Aux dernières nouvelles selon Le Figaro les autorités françaises auraient annulé l'audition du colonel Saint-Quentin à Arusha.

LE FIGARO 22.11.06
Une enquête complexe qui se heurte à des obstacles politiques


...Ce témoin, le colonel Grégoire de Saint-Quentin, alors présent à Kigali, fut l'un des premiers à se rendre sur les lieux de l'attentat. Des conditions draconiennes ont été imposées par Paris en vue de son audition à Arusha, mais celle-ci ne sera visiblement que de peu d'utilité : le colonel Grégoire de Saint-Quentin a déjà été entendu dans le cadre de la procédure Bruguière. Hier soir, Paris a annulé « pour des raisons de sécurité » l'audition à Arusha de l'officier...

Enfin 3/ une instruction judiciaire a lieu actuellement en France au tribunal aux armées de Paris (T.A.P) en raison de plaintes de la part de victimes rwandaises qui accusent certains soldats français d'avoir participé directemnt aux crimes dont elles ont souffert lors du génocide au Rwanda (RWANDA. Plaintes contre des militaires français. Communiqué de la CEC : à propos de l'implication francaise dans le genocide des tutsi du rwanda en 1994).
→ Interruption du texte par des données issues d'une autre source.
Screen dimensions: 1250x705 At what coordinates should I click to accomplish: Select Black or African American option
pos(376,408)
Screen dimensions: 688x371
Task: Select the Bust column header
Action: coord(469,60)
Quatrième enseignement ? On ne peut que se féliciter que l'enquête de Bruguière aille à son terme et que l'on puisse enfin faire la lumière dans cette affaire mais l'on se demande si il ne s'agit pas d'intimider les autorités rwandaises afin qu'elles lèvent le pied lors de la commission d'enquête ayant lieu à Kigali. Paris ayant d'ailleurs rassuré Kigali et les autorités rwandaises ont fait de même quant à leur volonté de maintenir de bonnes relations diplomatiques (AP 21.11.06 La France entend continuer sa coopération avec le Rwanda). Toutes les spéculations sont envisageables. On ose espérer que les enquêtes iront jusqu'au bout et que les opinions publiques ne seront pas instrumentalisées tant par les autorités rwandaises que françaises. On veut à présent toute la lumière et pas ce jeu de dupes sur le dos des victimes du génocide et des massacres!